I get where you're coming from and your examples are egregiously expensive, but do we really want to live in a world where software is valued at a $2 one-time payment? We shouldn't be engaging in a race to the bottom like that.

raincole 8 hours ago | parent | next [-]

No, but I want to live in a world where software can be 'done.' With very occasional security updates perhaps. I don't want to justify why my pomodoro timer needs a subscription model with constant updates.

asimovDev 7 hours ago | parent | next [-]

Apple is not good with backwards compatibility to my knowledge. If you buy a 'done' app it's basically a subscription (albeit much cheaper) for maybe 2-3 years because a yearly iOS update will most likely introduce breaking changes, as someone below me already outlined.

trinix912 an hour ago | parent [-]

It’s still cheaper to buy the same $2, hell, $20 app again once the compatibility breaks than keeping all the subscriptions going on forever.

pjmlp 7 hours ago | parent | prev [-]

Except that in that world they cannot force apps to adopt new APIs and have to keep supporting the old ones, thus the forced upgrades.

latexr 4 hours ago | parent [-]

Apple does keep supporting old APIs indefinitely.

pjmlp 3 hours ago | parent [-]

No it doesn't, do you need examples?

latexr 3 hours ago | parent [-]

I can give you examples. Just the other day I was updating an API that has been deprecated for a decade and a half but still worked. I never had to update a deprecated API in macOS, though I do. Maybe I got lucky in the ones I use, but either way the point stands.

pjmlp 3 hours ago | parent [-]

Try to use Quicktime, Quicktime3D, QuicktimeVR on Tahoe, with their Mac OS 9 API surface.

Or Java Bridge, Carbon, AGL for some more recent on OS X timeframe.

An example on Github compiling on Tahoe is welcomed.

Nope, "Apple does keep supporting old APIs indefinitely.". doesn't stand.

latexr an hour ago | parent [-]

> with their Mac OS 9 API surface

Oh, come on, that’s just bad faith arguing. “Indefinitely” does not mean “forever”. When an API stops working because the OS around it fundamentally changes, that‘s understandable. But they don’t usually break something they deprecated just because it was deprecated, those keep working.

> An example on Github compiling on Tahoe is welcomed.

Sure, buddy, I’ll get right on it. I’ve been avoiding Tahoe since it was announced but I’ll install it and create a project just for a random troll on the internet. I’ll even make a series of them, and a private YouTube channel just for you while I’m at it.

rgovostes 17 hours ago | parent | prev | next [-]

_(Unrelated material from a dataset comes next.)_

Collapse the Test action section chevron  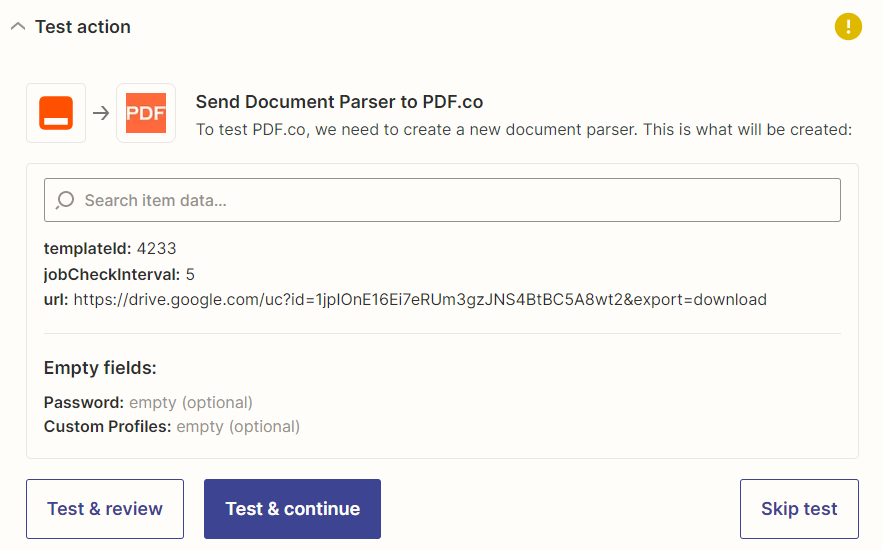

I have a few app subscriptions that are under $5/yr, like Parcel, and always purchase the latest release of Acorn for around $20/yr. I use those apps frequently and hope those rates are supporting the independent developers who make them. I would gladly pay more for tools I use to make a living.

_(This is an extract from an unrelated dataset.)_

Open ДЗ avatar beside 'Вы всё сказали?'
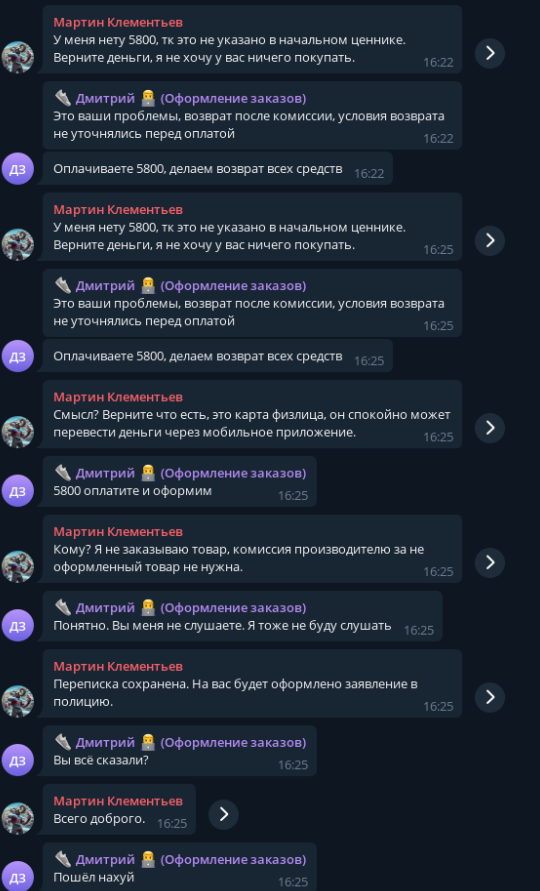The width and height of the screenshot is (540, 891). coord(18,760)
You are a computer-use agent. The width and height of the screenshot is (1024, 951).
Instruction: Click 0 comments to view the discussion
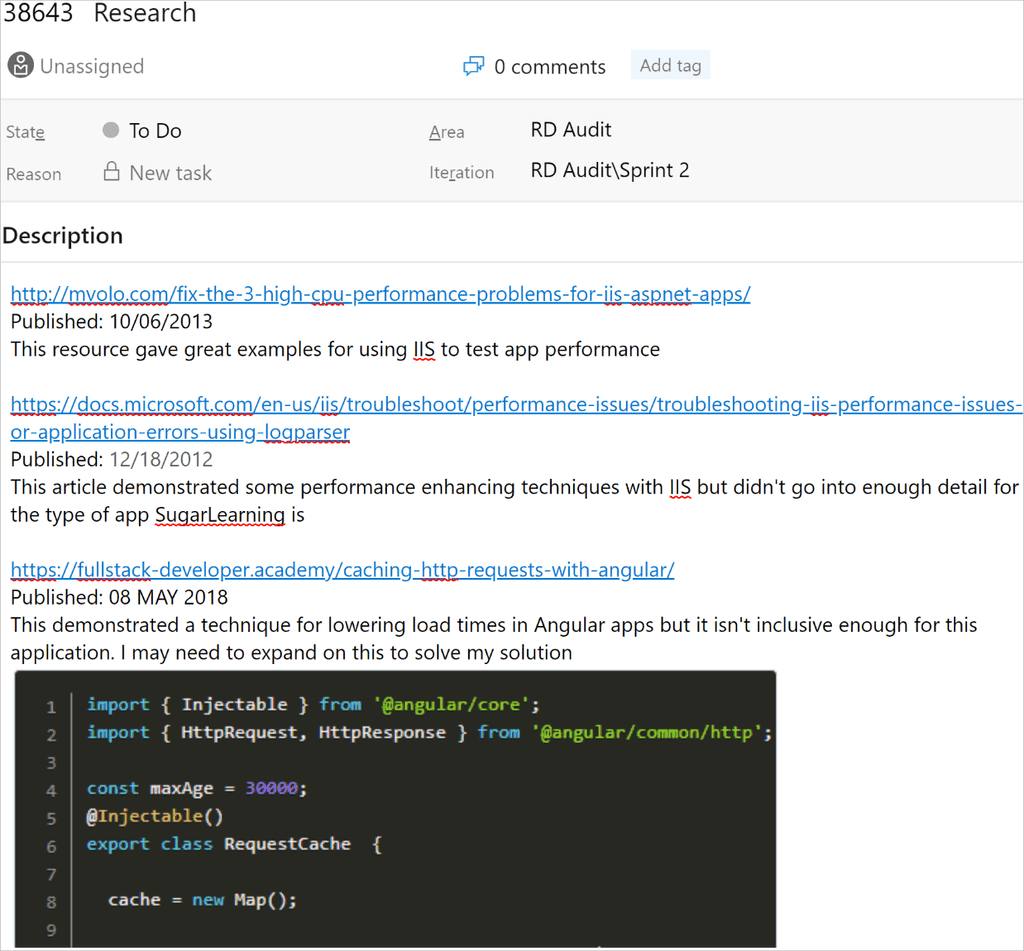tap(549, 66)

A few other apps that are only occasionally used support short-term paid activations, like Flighty and Oceanic+. I think that's a respectable business model, too.

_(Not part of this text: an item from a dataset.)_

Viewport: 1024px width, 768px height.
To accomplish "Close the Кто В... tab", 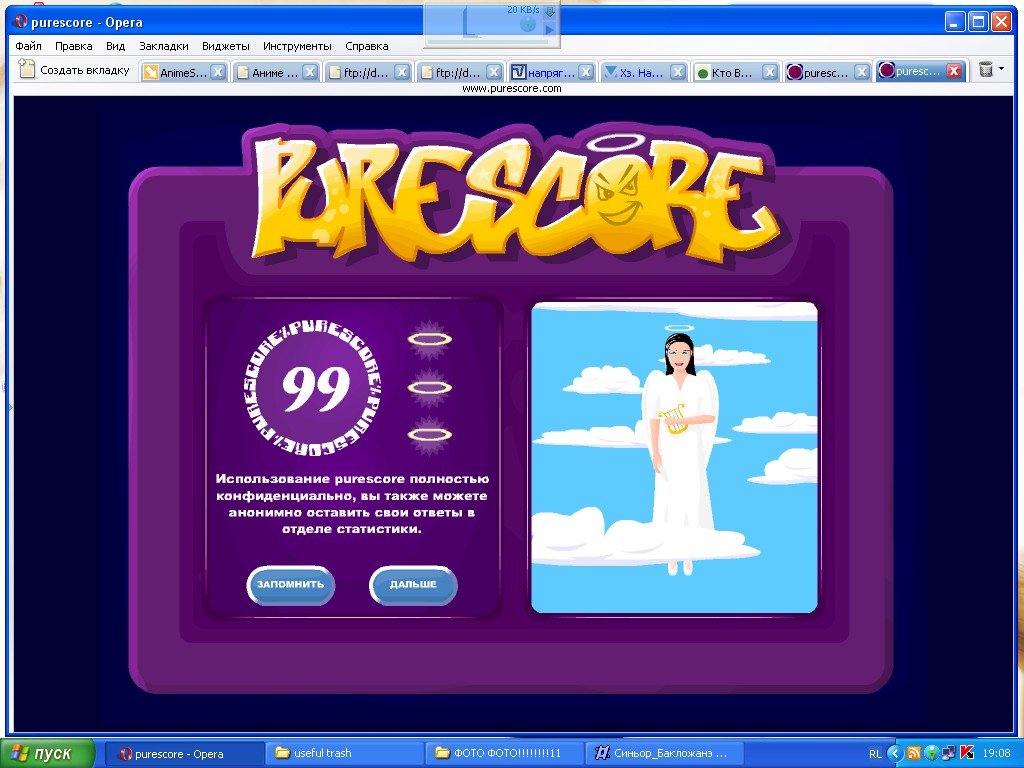I will [770, 72].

On the less-reasonable end of the spectrum though are the $10/mo apps. Apple used to charge that much for the entire operating system.

I am pretty sure that if I tried to load up my phone with a handful of the kinds of apps I used to use (a word game, a third-party Twitter client, an SSH terminal, a calculator or to-do app with a trendy minimalist design) I would easily cross $100/mo for some marginally-useful features.

asdff 9 hours ago | parent | prev [-]

Well, in this present world where it isn't valued at a one-time payment, OP is no longer a customer. Myself as well. Likewise probably a lot of people on HN. Like OP, I don't scroll through the app store anymore. I used to actually do that for fun! So the developer of that would be $2 app is getting nothing today. They release their app and get no one downloading it because it is comingled with the bullshit. Best they can hope for is a 6 year old steals their parents CC and signs them up for a recurring subscription they miss between the rest of their bills. This is the world we live in instead of the $2 software world.